Nebula Awards 29
- Cover of first edition
- Author: edited by Pamela Sargent
- Cover artist: Steven Cooley
- Language: English
- Series: Nebula Awards
- Genre: Science fiction short stories
- Publisher: Harcourt Brace
- Publication date: 1995
- Publication place: United States
- Media type: Print (hardcover)
- Pages: xii, 307 pp.
- ISBN: 0-15-100107-3
- Preceded by: Nebula Awards 28
- Followed by: Nebula Awards 30

= Nebula Awards 29 =

1995 anthology edited by Pamela Sargent

Nebula Awards 29 is an anthology of award-winning science fiction short works edited by Pamela Sargent, the first of three successive volumes under her editorship. It was first published in hardcover and trade paperback by Harcourt Brace in April 1995.

==Summary==
The book collects pieces that won or were nominated for the Nebula Awards for novel, novella, novelette and short story for the year 1994 and various nonfiction pieces related to the awards, together with the Rhysling Award-winning poems for 1993 and an introduction by the editor. Not all nominees for the various awards are included.

==Contents==
- "Introduction" (Pamela Sargent)
- "The Year in Science Fiction and Fantasy: A Symposium" [essay] (Gregory Benford, Eleanor Arnason, Paul Di Filippo, Rebecca Ore, Maureen F. McHugh, Michael Swanwick, Robert J. Sawyer and Norman Spinrad)
- "The Man Who Rowed Christopher Columbus Ashore" [Best Short Story nominee] (Harlan Ellison)
- "Graves" [Best Short Story winner] (Joe Haldeman)
- "Festival Night" (excerpt from Red Mars) [Best Novel winner] (Kim Stanley Robinson)
- "Alfred" [Best Short Story nominee] (Lisa Goldstein)
- "In Memoriam: Avram Davidson 1923-1993" (Lucius Shepard)
- "In Memoriam: Lester del Rey 1915-1993" (Robert Silverberg)
- "In Memoriam: Chad Oliver 1928-1993" (Howard Waldrop)
- "Georgia on My Mind" [Best Novelette winner] (Charles Sheffield)
- "To Be from Earth" [Rhysling Award winner - long poem] (William J. Daciuk)
- "Will" [Rhysling Award winner - short poem] (Jane Yolen)
- "Death on the Nile" [Best Novelette nominee] (Connie Willis)
- "Big Teeth and Small Magic: SF and Fantasy Films of 1993" [essay] (Kathi Maio)
- "England Underway" [Best Novelette nominee] (Terry Bisson)
- "The Franchise" [Best Novelette nominee] (John Kessel)
- "The Night We Buried Road Dog" [Best Novella winner] (Jack Cady)

==Reception==
Maria Simson in Publishers Weekly rates the anthology "excellent ... cover[ing] a broad range of styles, treatments and subjects. Selected SF authors, in short essays, bemoan the state of the genre, yet these stories and novellas (and even a poem or two) give the lie to any pessimism." She calls it "Essential reading for anyone who enjoys science fiction, this collection goes a long way toward demonstrating that, now and then, those who engage in the sometimes thankless task of bestowing writing awards really do know how to pick winners." The pieces by Willis, Sheffield and Cady are singled out for particular comment, as are the tributes to Davidson, del Rey and Oliver.

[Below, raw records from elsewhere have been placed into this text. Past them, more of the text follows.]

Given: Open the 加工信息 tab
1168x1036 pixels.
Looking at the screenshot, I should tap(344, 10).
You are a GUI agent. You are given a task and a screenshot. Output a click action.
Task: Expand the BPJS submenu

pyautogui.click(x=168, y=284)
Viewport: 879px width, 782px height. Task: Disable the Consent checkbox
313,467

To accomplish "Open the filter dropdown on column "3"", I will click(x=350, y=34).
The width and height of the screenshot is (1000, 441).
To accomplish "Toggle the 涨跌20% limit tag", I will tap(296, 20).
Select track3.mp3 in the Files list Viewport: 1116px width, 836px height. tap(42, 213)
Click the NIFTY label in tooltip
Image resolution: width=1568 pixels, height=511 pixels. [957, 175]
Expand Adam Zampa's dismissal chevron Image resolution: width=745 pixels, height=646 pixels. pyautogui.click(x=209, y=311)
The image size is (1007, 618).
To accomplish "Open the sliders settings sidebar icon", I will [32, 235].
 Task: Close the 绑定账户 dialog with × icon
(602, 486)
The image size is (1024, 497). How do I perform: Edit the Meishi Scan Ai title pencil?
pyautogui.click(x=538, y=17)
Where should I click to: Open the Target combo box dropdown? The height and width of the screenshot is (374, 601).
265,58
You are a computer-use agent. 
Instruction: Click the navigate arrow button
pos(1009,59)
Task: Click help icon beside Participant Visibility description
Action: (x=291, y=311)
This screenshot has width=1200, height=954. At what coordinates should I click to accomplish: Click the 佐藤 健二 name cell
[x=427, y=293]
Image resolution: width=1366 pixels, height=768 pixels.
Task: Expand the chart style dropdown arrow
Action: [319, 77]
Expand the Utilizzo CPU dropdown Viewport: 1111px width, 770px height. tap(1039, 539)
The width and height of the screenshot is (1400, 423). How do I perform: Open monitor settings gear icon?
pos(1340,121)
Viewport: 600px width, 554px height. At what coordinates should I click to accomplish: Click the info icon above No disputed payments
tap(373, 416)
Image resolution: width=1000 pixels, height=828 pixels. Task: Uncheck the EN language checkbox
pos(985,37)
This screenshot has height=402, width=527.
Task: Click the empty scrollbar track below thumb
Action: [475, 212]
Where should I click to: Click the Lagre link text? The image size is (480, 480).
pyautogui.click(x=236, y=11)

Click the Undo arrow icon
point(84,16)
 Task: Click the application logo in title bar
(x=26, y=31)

Carl Hays in Booklist notes that "Nebula award winners perennially represent the best state-of-the-art imaginative fiction, and 1994's are not exceptions. Editor Sargent provides a superlative showcase for the recipients and several runners-up by interspersing among them biographical sketches, overviews of sf films and poetry, and short essays by sf veterans appraising the year's creative highlights." He observes that "[a]lthough several of the pieces collected here appear in other year's-best anthologies, the Nebula gathering is, like its predecessors, an indispensable representation of the genre's best recent writing and a reliable indicator of its leading edge." He singles out the pieces by Haldeman, Sheffield and Cady for particular comment, as well as the excerpt from Robinson's novel.

Barbara Hawkins, assessing the book for younger readers in School Library Journal, calls it a "well-crafted collection" in which a "variety of styles and themes awaits readers," summing it up as "[a]ll told, a bountiful excursion for Y[oung] A[dult] minds." She singles out the Haldeman, Cady, Sheffield and Chambers pieces for comment.

The anthology was also reviewed by Gary K. Wolfe in Locus no. 411, April 1995 and Gary Reger in The New York Review of Science Fiction, September 1995.

==Awards==
The book placed tenth in the 1996 Locus Poll Award for Best Anthology.